(Dataset entries)

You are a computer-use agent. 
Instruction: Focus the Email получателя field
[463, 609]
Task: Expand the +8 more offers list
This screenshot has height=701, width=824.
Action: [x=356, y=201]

GIVEN PROBLEM >> Quote each of the entries above word for word.

COMPLETE RESPONSE >>
You are a computer-use agent. 
Instruction: Focus the Email получателя field
[463, 609]
Task: Expand the +8 more offers list
This screenshot has height=701, width=824.
Action: [x=356, y=201]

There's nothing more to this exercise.